UFT head Randi Weingarten’s advertorial in Sunday’s NYT (pdf) is worth reading. Just because a teachers’ union head says that value-added measurement as an accountability tool for teachers has some problems, doesn’t mean that’s wrong. And to her credit Randi didn’t just say that it’s “crap”, she actually engaged with the question. Kevin Carey is right that she didn’t fairly characterize the RAND study on value-added but she is right that some serious folks, including Dale Ballou and Kate Walsh have raised important questions about the state of play here. In my role as a policymaker in VA I would not be willing to go too far on this front because I think these models are still awfully noisy except at the extremes. In other words, they can tell you who really lousy and really great teachers are, but in the vast middle, where most teachers are, they’re of less utility. That said, the Aspen recommendations, which include support for better data, very long timelines, and focus on the margins at the low-end are quite defensible and this is a promising direction to go.

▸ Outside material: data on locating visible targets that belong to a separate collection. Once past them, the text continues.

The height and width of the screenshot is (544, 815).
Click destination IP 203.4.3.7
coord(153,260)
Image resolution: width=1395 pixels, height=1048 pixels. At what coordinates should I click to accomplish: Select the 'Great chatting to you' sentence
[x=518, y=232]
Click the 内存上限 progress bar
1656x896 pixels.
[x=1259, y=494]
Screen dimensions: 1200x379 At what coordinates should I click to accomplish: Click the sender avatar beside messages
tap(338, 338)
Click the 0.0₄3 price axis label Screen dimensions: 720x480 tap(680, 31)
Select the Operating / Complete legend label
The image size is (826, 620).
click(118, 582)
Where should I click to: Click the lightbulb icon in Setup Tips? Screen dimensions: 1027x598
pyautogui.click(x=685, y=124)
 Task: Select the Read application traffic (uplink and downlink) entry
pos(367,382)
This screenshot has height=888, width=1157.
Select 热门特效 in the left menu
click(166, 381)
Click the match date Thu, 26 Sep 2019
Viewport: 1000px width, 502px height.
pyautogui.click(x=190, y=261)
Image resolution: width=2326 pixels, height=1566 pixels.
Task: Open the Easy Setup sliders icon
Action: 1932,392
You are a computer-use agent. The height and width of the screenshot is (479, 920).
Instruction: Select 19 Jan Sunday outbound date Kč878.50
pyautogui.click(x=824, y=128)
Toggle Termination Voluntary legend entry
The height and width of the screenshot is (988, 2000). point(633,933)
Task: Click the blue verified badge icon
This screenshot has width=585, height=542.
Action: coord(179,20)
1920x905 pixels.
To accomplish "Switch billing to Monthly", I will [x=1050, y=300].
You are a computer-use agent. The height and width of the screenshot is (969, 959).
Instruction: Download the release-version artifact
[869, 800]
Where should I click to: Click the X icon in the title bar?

Overall, I think the technical debate here serves to reveal a bigger dilemma for the teachers’ unions. Education is pivoting (clumsily at times) toward greater accountability for outcomes and more accountability for teachers is going to be part of that change. They’re right that we don’t want a single-measure accountability mechanism for teachers and also right that because not all subjects/grade-levels are assessed such a system would not work across the board. But that’s not an argument against more accountability for teachers. In fact, it actually points to something you see in a lot of other fields namely — gasp — managerial discretion within a framework of common standards for evaluation. For my money you want a mix of data, such as value-added, and informed professional judgment (which can take multiple forms). You don’t want to tie your managers’ hands with an inflexible evaluation system but the flip side of that coin is discretion.
In any event, this is the right debate to be having because we’re at least talking about how not if…
Бетон с доставкой от Транс-Глобус
we advise you best mattress covers
The whole educational system is collapsing here in North America. I think it is only a matter of time before the rest of the world tops our average intelligence and we are left behind. It’s such a shame. As a teacher myself, I feel it becoming more and more difficult each year. Not only from the faculty but also from the students who have been pushed ahead when they should have been left behind.
Cranio-Sacral Therapy controls the nervous system, improving somatic body treating and functioning. Biodynamic Craniosacral Therapy is productive in addressing many kinds of bodily and mental state of health whether acute or chronic. Examples of what CST can help: Headaches, Neck Pain, Injuries, Difficulty Sleeping, Anxiety, Joint Pain.